Demo di jalanan jantung kota Jakarta era reformasi mirip menu
sehari-hari ibu kota. Kemarin, ada yang pawai di jalan, lusa ada demo
iring-iringan kendaraan bermotor. Hari ini, ada demo protes keras
skandal penyadapan yang meluber di di jalanan depan kantor Keduabes
Australia, Jalan HR Rasuna Said, Jakarta Selatan, Jumat (22/11/13).
Memang, ruh demo di ibu kota biasanya beragam. Daftar demo di Polda
Metro Jaya mencatat demo selama 2013 terbanyak diduduki demo buruh.
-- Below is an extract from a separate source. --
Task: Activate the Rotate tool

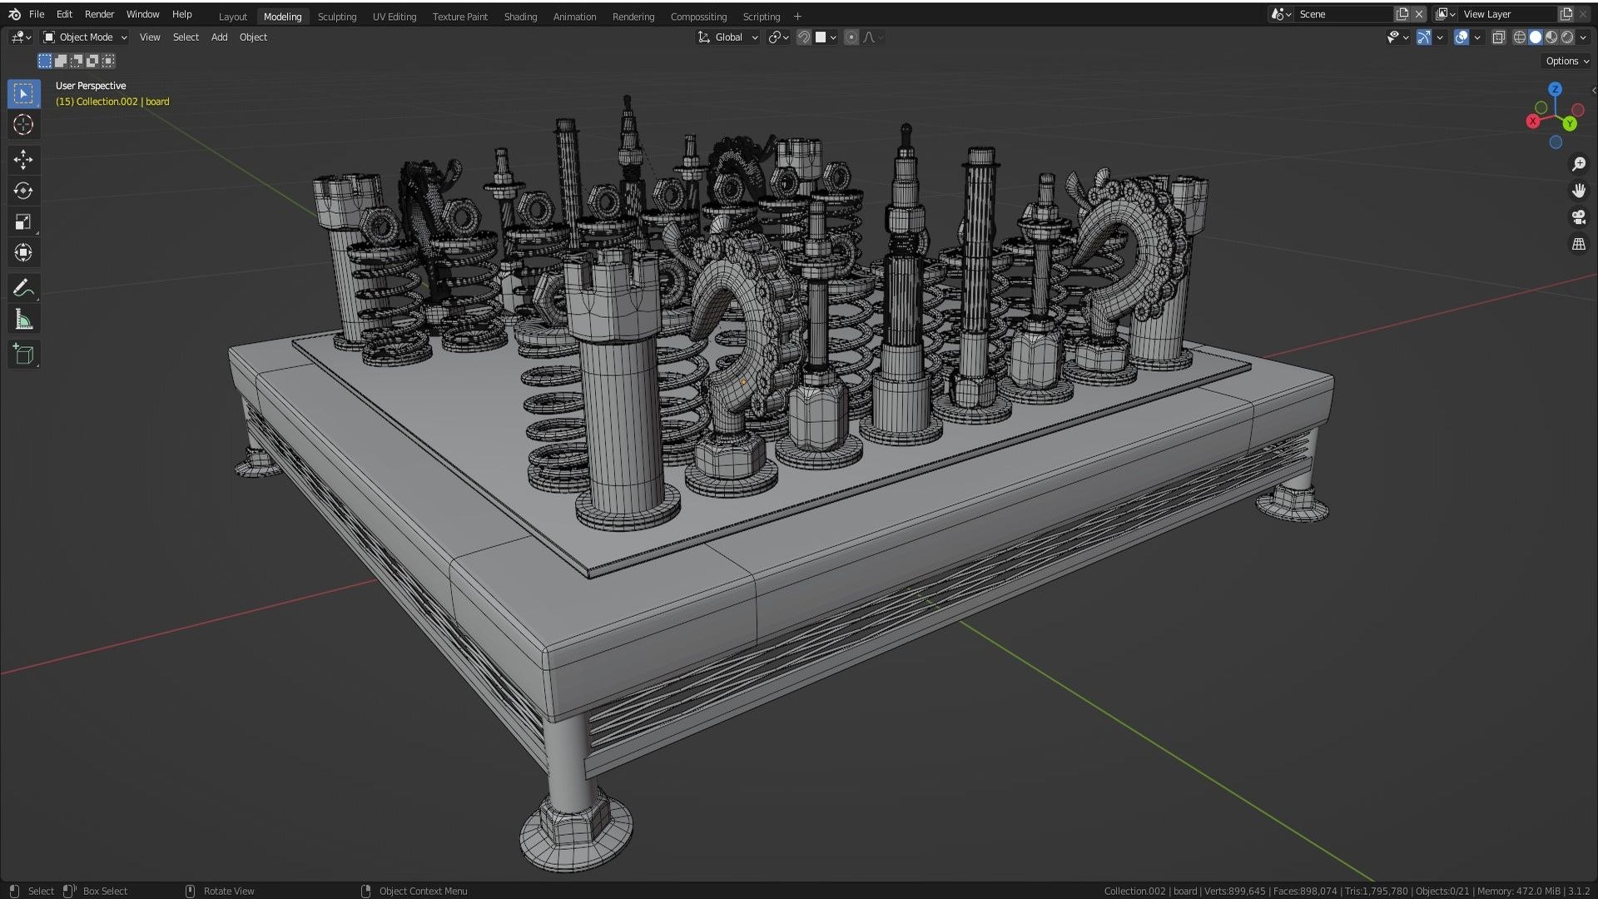Action: [23, 191]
Ironisnya, rata-rata demo turun jalan di ibukota tidak cuma merepotkan
pengendara kendaraan roda empat maupun roda dua. Kemacetan di
mana-mana.
Bila realitas seperti itu, warga Jakarta pengguna jalan hanya bisa
mengelus dada, atau tidak jarang yang ngedumel. Cuma, siapa yang harus
dikambinghitamkan? Demo turun jalan bukan cuma membuat kemacetan
Jakarta tambah parah. Tapi, roda prokduktifitas bisnis Jakarta
terganggu. Kerugian material dan imaterial tak terprediksi, pasti.
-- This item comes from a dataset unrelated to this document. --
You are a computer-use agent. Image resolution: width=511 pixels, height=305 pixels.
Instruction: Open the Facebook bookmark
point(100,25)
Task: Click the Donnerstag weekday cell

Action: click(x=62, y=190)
Tragis lagi, prilaku ingkar janji baik itu –khususnya janji bertemu
kaitan bisnis– pelan tapi pasti seolah jadi budaya.
Haruskah ada
jalur khusus demo seperti jalur busway? Haruskah ada ruang demo di ibu
kota Jakarta? Atau, haruskah ada muara aspirasi yang tidak merampas
hak-hak hajat hidup warga Jakarta yang tidak ikut berdemo? Agaknya,
sebuah dilema keniscayaan. Mencenungkan, menelisik kemacetan total
cukup panjang lebih satu jam yang terjadi sepanjang arus jalan berkait
Jl. HR Rasuna Said, akibat demo di depan Gedung Kedubes Australia.